In Work Hard – Play Hard, Carmen Losmann focuses on the wholly abstract maximization of corporate profit in her consideration of interior architecture in corporations, where employees are motivated to more “performance” in assessment centers and software is used to keep the corporation’s “human capital” under surveillance.

Similarly dissociated, the film essay Futures Market touches on the actual work as such only peripherally. Mercedes Alvarez goes primarily to where desires are to be aroused with objects and profit made with illusions: real estate and investment trade fairs, where buildings function solely as speculation surfaces, as a result of which entire districts in Spain are decaying, filled with dead write-off objects.

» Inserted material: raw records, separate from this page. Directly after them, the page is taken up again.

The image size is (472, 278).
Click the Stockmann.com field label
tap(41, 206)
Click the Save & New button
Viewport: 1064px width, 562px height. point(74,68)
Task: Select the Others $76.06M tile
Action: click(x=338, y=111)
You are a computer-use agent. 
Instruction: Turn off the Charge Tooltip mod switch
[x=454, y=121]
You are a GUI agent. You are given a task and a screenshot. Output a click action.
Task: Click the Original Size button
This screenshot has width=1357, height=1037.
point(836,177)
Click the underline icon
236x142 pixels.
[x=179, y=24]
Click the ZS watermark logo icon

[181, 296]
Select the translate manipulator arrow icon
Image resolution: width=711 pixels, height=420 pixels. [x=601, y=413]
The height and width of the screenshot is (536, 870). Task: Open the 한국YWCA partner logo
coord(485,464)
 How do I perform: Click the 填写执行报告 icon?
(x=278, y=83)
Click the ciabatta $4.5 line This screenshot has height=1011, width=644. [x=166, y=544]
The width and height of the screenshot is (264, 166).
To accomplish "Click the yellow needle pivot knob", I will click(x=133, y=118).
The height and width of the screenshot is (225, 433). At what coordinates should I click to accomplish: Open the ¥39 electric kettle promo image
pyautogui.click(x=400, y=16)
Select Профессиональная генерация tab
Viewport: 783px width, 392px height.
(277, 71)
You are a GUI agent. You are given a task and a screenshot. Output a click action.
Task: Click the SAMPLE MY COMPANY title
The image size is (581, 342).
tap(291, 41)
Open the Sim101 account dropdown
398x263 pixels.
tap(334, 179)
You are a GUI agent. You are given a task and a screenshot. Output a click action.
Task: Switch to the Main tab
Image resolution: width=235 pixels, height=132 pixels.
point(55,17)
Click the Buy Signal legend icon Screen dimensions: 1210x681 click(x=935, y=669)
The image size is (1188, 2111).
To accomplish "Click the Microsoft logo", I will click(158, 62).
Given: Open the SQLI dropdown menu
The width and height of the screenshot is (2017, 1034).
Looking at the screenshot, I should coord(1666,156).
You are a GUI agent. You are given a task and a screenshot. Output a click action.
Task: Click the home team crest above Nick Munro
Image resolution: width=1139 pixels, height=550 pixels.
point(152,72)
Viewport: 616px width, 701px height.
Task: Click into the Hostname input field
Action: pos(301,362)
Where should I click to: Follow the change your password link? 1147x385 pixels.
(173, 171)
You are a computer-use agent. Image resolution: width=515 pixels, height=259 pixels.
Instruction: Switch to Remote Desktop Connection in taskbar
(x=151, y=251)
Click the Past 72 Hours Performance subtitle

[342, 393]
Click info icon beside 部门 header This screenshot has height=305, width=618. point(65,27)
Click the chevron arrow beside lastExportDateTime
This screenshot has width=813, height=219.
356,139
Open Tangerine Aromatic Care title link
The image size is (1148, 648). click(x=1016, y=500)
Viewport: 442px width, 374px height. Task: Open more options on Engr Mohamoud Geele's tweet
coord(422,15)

The transformation of landscapes through the sheer amount of production can also be appraised in San Agustin – Low Tide in the Plastic Sea. The largest contiguous area of fruit and vegetable plantations is located in Almería. It seems to stretch all the way to the horizon, like a single plastic tarp, but for the three filmmakers, this is only a marginal aspect. They approach the conjunctions of this “agriculture” in multiple chapters and through their protagonists. Doing this, they only first grasped the complex extents of their film subject in the course of shooting. In Staff Entrance Manuela Frésil also focuses primarily on the protagonists. O n this basis, she traces the completely dehumanized activities that are carried out in a meat factory.

Even further down, at the very last end of the chain of exploitation – or perhaps already at a new beginning – there are the seven protagonists of Raw Material. Christos Karakepelis filmed several metal collectors in Athens over a longer period of time, thus contributing the most topical film of the series.